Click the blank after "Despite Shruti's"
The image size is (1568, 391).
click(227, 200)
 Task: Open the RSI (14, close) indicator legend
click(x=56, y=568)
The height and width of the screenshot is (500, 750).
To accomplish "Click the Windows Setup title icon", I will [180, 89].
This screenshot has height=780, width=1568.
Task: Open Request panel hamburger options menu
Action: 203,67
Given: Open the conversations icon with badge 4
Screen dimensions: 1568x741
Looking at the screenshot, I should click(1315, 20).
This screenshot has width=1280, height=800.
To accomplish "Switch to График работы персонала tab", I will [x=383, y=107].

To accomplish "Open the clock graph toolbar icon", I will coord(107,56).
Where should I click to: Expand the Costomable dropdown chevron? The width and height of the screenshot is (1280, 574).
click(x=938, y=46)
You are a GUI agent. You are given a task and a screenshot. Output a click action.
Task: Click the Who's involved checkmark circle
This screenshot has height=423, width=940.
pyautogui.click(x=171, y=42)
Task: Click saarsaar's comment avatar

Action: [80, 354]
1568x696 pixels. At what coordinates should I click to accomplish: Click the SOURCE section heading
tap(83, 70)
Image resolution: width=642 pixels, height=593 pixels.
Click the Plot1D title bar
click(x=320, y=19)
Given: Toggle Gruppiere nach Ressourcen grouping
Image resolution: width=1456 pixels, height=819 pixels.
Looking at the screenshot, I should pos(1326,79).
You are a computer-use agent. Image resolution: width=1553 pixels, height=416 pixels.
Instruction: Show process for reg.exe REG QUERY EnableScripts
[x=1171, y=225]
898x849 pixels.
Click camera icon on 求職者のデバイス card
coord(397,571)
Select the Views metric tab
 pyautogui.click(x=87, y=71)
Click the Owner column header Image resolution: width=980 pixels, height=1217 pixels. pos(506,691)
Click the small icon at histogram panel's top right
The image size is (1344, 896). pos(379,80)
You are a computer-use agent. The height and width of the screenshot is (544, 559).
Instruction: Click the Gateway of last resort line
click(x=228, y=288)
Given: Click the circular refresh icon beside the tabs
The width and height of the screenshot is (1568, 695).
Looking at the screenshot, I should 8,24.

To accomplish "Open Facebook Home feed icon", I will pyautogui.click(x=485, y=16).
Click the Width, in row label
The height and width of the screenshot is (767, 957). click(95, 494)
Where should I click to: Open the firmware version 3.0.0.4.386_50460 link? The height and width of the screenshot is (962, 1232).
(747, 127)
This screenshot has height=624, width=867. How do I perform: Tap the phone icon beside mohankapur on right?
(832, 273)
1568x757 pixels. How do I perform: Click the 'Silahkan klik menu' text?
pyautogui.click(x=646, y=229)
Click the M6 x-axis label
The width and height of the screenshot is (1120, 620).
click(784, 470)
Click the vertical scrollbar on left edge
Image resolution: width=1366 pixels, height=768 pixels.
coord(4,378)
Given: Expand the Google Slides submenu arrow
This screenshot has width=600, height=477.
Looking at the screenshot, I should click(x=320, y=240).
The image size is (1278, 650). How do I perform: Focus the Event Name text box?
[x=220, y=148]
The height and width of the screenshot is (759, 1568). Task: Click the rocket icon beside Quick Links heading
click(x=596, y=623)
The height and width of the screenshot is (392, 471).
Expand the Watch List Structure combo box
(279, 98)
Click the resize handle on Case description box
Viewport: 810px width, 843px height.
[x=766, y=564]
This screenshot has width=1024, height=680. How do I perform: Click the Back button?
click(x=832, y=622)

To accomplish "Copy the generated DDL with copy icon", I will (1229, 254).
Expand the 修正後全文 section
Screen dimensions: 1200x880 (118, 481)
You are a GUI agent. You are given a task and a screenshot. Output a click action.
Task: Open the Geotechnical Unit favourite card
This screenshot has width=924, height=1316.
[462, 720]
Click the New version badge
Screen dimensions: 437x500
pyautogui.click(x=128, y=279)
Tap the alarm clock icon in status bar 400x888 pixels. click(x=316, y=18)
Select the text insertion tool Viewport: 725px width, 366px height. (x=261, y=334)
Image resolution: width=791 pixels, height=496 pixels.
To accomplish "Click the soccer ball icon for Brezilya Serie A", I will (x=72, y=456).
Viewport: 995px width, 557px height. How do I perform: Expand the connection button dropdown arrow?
# # # # #
- [STATED GOAL]: Reproduce the items verbatim, from the first line through the line containing "[x=1171, y=225]", with both ends included.

- [WORKED ANSWER]:
Click the blank after "Despite Shruti's"
The image size is (1568, 391).
click(227, 200)
 Task: Open the RSI (14, close) indicator legend
click(x=56, y=568)
The height and width of the screenshot is (500, 750).
To accomplish "Click the Windows Setup title icon", I will [180, 89].
This screenshot has height=780, width=1568.
Task: Open Request panel hamburger options menu
Action: 203,67
Given: Open the conversations icon with badge 4
Screen dimensions: 1568x741
Looking at the screenshot, I should click(1315, 20).
This screenshot has width=1280, height=800.
To accomplish "Switch to График работы персонала tab", I will [x=383, y=107].

To accomplish "Open the clock graph toolbar icon", I will coord(107,56).
Where should I click to: Expand the Costomable dropdown chevron? The width and height of the screenshot is (1280, 574).
click(x=938, y=46)
You are a GUI agent. You are given a task and a screenshot. Output a click action.
Task: Click the Who's involved checkmark circle
This screenshot has height=423, width=940.
pyautogui.click(x=171, y=42)
Task: Click saarsaar's comment avatar

Action: [80, 354]
1568x696 pixels. At what coordinates should I click to accomplish: Click the SOURCE section heading
tap(83, 70)
Image resolution: width=642 pixels, height=593 pixels.
Click the Plot1D title bar
click(x=320, y=19)
Given: Toggle Gruppiere nach Ressourcen grouping
Image resolution: width=1456 pixels, height=819 pixels.
Looking at the screenshot, I should pos(1326,79).
You are a computer-use agent. Image resolution: width=1553 pixels, height=416 pixels.
Instruction: Show process for reg.exe REG QUERY EnableScripts
[x=1171, y=225]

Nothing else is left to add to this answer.